THE’nın Eğitim Bilimleri Alan Sıralamasında ilk 100’de 1, ilk 500’de 6, ilk 1000’de 35 Türk üniversitesi yer aldı. Eğitim bilimleri alanında 35,mühendislikte 26, tıp ve sağlıkta 25, sosyal bilimlerde 24, işletme ve ekonomide 21, fen bilimlerinde 19, fizik bilimlerinde 18, bilgisayar bilimlerinde 17, sanat ve beşerî bilimlerde 11, psikolojide 5 Türk üniversitesi alan sıralamalarında dünyada ilk 1000’e girmeyi başardı.

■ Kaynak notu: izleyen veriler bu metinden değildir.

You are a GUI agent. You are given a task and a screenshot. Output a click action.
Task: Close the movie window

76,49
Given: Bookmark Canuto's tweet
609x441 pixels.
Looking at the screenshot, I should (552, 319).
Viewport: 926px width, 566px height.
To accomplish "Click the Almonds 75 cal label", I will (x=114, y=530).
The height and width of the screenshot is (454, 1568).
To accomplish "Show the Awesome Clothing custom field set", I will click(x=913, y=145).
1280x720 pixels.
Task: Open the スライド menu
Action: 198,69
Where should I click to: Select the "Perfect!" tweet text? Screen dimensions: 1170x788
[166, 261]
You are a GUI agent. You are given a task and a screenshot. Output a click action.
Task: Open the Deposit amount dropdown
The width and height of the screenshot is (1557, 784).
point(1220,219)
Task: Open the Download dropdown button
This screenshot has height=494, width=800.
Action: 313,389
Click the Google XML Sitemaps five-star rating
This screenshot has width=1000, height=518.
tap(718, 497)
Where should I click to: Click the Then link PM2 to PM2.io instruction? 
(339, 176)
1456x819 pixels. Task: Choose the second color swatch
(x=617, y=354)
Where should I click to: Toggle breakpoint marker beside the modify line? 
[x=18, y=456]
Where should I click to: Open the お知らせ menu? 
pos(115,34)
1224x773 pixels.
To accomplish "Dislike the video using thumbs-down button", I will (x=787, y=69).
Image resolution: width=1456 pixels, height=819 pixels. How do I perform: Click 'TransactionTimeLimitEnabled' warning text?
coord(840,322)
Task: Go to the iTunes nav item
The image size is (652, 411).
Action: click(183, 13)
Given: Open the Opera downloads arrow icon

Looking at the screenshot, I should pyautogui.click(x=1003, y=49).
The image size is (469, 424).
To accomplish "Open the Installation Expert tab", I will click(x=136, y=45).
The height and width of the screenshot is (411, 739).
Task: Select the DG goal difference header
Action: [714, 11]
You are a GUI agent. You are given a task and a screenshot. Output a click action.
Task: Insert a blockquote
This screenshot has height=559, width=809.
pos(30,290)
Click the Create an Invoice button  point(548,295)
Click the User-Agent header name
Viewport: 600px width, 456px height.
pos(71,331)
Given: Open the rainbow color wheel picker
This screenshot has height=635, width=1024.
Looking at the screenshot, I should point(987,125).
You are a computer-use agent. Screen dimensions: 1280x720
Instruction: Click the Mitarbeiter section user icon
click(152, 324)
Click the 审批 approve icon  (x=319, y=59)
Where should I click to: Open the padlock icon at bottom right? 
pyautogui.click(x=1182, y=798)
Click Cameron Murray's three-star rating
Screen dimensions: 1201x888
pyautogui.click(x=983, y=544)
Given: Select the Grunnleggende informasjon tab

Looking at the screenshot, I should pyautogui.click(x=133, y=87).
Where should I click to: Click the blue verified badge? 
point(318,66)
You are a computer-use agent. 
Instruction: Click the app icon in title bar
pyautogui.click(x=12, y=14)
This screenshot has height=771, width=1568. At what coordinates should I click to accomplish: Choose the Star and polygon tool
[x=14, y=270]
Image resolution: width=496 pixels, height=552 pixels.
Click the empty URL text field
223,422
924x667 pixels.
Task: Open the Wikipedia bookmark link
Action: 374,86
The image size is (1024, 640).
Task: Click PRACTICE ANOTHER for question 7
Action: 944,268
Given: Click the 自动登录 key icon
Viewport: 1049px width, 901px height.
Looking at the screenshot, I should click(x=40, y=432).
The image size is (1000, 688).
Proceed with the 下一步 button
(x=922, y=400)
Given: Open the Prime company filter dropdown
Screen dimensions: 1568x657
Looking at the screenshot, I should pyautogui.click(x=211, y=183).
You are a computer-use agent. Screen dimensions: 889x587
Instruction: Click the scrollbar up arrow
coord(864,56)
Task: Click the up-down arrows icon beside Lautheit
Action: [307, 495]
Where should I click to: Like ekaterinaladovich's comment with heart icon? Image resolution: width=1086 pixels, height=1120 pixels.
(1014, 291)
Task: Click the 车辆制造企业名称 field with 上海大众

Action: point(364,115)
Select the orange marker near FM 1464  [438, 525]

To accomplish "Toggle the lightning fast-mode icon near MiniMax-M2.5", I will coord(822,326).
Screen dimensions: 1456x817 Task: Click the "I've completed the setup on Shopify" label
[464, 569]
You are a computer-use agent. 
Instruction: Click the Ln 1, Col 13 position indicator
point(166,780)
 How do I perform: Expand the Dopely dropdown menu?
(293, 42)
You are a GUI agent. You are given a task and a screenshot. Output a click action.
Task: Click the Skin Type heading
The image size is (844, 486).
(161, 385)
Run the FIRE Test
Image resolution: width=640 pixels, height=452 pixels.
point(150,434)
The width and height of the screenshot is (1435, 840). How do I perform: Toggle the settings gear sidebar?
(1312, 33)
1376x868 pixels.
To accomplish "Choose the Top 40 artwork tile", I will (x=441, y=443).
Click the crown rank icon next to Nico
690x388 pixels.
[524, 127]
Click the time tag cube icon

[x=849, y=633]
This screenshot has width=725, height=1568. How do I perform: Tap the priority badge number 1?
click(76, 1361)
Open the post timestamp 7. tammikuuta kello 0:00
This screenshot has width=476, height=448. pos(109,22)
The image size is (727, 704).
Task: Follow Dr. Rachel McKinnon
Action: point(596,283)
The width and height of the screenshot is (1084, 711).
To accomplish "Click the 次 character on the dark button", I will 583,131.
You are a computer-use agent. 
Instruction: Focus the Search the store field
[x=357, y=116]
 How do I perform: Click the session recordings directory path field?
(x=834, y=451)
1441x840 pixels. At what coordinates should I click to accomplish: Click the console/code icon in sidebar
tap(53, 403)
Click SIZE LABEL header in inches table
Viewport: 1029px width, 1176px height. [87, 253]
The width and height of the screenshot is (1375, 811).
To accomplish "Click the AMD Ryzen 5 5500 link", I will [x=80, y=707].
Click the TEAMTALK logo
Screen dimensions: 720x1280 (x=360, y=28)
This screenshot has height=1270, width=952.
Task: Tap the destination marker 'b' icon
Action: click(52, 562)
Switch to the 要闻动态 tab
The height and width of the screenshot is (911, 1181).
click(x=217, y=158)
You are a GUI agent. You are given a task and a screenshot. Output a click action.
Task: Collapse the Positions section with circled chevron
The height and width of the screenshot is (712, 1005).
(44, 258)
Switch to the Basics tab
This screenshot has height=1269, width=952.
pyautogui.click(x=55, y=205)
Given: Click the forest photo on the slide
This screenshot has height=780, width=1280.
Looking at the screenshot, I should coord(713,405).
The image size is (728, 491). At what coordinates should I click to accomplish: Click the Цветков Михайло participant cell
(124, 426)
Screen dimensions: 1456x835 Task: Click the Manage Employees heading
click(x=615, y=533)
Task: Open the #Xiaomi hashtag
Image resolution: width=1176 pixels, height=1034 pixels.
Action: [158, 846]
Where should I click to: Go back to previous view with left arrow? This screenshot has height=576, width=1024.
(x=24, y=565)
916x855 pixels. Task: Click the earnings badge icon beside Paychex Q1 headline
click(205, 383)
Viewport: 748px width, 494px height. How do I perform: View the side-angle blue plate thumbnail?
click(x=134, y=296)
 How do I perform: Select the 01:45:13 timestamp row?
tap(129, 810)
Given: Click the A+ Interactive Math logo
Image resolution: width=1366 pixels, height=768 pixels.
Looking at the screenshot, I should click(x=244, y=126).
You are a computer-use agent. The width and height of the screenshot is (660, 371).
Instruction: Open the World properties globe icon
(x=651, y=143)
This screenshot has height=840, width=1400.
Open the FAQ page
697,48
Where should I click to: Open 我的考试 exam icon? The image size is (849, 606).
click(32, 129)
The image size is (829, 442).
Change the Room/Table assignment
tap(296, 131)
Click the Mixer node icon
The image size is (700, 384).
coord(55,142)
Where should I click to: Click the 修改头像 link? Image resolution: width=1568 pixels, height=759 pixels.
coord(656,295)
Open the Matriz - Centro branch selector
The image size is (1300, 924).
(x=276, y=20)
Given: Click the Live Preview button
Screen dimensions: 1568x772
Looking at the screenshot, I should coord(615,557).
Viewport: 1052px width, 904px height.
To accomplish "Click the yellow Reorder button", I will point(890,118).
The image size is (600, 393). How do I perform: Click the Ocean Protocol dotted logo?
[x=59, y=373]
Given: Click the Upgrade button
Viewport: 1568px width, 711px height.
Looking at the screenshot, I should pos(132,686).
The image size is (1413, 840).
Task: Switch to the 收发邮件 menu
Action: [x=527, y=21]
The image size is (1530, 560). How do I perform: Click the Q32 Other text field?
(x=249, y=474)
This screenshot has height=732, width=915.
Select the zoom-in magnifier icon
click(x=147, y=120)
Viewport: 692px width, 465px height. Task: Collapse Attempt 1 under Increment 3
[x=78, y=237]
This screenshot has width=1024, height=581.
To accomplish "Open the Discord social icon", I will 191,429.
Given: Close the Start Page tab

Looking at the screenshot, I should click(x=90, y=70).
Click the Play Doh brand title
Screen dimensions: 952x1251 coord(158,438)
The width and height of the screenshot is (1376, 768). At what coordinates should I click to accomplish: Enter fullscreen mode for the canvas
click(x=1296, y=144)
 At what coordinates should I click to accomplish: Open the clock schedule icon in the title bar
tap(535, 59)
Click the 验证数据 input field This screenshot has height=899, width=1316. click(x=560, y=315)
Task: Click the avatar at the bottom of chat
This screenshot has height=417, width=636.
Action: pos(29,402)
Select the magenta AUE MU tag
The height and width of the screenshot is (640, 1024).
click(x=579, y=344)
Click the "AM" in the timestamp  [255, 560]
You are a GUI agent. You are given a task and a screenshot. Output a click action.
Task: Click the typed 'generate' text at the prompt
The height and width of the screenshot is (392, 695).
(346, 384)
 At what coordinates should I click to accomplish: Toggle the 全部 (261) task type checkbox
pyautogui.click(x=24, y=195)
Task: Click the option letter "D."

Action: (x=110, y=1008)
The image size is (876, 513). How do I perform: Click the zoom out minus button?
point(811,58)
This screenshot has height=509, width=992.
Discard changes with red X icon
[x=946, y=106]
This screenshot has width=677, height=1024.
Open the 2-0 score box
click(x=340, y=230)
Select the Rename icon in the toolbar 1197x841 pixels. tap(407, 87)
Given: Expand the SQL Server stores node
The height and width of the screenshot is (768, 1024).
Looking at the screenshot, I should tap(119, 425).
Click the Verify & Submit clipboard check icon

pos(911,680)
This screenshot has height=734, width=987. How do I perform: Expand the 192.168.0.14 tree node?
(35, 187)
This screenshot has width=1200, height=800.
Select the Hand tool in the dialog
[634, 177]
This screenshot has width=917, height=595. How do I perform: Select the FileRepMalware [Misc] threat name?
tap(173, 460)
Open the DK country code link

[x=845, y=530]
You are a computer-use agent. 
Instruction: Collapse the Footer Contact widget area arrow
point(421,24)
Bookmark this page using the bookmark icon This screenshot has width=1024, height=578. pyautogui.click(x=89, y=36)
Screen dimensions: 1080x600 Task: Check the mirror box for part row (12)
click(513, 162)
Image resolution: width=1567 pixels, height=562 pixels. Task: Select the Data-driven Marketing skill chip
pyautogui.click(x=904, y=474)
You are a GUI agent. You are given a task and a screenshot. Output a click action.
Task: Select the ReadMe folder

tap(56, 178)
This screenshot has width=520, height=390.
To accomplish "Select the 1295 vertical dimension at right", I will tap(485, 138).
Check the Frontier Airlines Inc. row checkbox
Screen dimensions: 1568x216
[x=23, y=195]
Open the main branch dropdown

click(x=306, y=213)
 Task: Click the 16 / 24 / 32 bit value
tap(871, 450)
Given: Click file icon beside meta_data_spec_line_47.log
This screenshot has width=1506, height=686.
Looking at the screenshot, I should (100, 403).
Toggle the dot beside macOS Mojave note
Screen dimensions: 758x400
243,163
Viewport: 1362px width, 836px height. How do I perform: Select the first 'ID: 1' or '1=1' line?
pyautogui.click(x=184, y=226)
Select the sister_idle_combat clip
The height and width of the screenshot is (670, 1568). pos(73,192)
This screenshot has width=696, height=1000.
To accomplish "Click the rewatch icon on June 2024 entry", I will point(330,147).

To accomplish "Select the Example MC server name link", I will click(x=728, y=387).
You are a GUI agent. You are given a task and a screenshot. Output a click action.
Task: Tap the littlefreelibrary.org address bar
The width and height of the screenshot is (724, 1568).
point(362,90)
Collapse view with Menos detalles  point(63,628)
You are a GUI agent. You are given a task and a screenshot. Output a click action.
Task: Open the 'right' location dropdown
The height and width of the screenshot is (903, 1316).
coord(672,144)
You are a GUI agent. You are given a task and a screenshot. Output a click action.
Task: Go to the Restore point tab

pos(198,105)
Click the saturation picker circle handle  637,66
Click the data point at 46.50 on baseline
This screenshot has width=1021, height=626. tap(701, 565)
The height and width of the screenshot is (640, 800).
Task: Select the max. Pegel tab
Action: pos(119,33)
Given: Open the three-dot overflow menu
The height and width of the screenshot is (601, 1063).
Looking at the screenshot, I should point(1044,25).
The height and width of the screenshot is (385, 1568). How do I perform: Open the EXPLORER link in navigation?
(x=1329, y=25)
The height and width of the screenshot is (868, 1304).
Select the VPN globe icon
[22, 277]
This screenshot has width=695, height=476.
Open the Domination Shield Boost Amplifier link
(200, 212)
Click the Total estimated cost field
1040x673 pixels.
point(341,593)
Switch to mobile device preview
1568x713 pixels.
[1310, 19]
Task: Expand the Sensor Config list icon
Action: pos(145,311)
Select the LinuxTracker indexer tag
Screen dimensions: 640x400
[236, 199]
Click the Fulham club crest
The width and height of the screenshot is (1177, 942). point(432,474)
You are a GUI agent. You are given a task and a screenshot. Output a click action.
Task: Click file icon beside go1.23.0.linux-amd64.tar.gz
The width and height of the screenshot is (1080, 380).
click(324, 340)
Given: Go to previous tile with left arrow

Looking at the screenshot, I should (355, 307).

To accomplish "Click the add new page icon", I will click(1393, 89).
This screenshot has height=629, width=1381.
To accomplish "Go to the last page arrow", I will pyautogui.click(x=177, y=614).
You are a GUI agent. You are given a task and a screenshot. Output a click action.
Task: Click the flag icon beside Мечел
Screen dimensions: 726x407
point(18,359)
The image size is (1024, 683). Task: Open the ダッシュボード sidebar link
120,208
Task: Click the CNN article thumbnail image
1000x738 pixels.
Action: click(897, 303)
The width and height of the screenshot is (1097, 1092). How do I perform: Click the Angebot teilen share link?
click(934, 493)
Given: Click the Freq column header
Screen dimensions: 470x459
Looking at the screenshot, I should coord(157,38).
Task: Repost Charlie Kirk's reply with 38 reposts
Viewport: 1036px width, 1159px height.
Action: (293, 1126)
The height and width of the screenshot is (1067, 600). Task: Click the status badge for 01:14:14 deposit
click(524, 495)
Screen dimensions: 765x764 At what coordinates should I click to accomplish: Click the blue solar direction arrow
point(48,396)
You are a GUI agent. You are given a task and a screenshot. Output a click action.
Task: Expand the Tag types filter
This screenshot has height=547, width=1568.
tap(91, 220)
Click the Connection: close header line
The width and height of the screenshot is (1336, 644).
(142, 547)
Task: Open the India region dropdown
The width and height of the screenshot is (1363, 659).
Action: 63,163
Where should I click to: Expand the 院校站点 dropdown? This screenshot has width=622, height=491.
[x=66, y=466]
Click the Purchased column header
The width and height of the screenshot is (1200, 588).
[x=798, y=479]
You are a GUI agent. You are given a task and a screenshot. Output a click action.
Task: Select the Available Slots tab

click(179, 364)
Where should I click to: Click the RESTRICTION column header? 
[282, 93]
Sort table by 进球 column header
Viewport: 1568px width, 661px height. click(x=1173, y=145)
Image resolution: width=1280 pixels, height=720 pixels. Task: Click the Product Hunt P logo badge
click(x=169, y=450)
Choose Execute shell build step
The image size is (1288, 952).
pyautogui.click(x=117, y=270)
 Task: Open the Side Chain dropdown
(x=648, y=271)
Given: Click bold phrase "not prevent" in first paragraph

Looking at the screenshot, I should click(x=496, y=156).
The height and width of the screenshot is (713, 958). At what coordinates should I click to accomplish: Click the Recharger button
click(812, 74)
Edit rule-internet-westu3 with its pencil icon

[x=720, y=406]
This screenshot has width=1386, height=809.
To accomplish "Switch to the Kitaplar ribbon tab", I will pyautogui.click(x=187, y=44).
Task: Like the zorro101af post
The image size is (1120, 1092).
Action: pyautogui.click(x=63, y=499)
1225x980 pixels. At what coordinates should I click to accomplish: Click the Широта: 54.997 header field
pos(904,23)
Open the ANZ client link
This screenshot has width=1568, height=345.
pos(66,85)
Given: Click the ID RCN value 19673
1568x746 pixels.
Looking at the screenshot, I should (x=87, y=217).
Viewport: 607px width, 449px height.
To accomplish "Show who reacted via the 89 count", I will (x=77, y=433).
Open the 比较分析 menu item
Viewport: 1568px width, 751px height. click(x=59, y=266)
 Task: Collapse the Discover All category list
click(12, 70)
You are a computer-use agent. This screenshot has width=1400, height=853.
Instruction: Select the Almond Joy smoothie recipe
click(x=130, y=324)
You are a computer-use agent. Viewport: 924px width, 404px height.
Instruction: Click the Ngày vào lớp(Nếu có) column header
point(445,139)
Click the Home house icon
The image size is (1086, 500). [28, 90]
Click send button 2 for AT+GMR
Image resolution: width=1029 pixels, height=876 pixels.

Sonuç; üniversitelerimizin çeşitli programlarının uluslararası derecelendirme kuruluşları tarafından belirlenmiş sıralamada listede yer bulması önemli ve değerlidir. Her şeyden önce bu değer söz konusu kurumlarda görev yapan bilim emekçilerinindir. O nedenle bilim emekçilerinin bunca anti demokratik uygulamalara rağmen böyle başarılar göstermesi umut verici ve sevindirici bir durumdur. Ancak bu başarı, ülkemiz üniversite işleyiş ve yapılanması içinde antidemokratik uygulama gerçeklerini ortadan kaldırmaya yetmemekte.

Yönetim yapılanması ve işleyişi, YÖK’ten başlayarak en küçük birim yapısına kadar demokratik temel değerlerin uygulanması noktasında çok arzulu ve istekli olunmadığı, mevcut durumu değiştirmek için de fazla çaba gösterilmediği somut bir olgudur. Ayrıca üniversiteler, bir bütün olarak toplumun örgütlenmesine, bilinçlenme ve aydınlanmasına ışık tutan kurumlar olmasına rağmen siyasal iktidarlar, yönetsel mekanizmaları ve akademik kariyer sistemini büyük oranda kendi hakimiyet alanı olarak görmekte. Oysa üniversitelerin varoluşsal gerekçesi devlete, dine ve sermayeye eşit uzaklıkta kalmaya dayanmakta. Eğer üniversite bahsi geçen bu çevrelerin tahakkümüne girmişse ifade ve düşünce özgürlüğü yok demektir. Böyle bir üniversitede ise bilim özgürce yapılamaz, bu durumda üniversite ne özerk olur ne de demokratik. İşte bu nedenle demokratik normlar/ilkeler de izleme ve değerlendirme kapsamına alınmalıdır.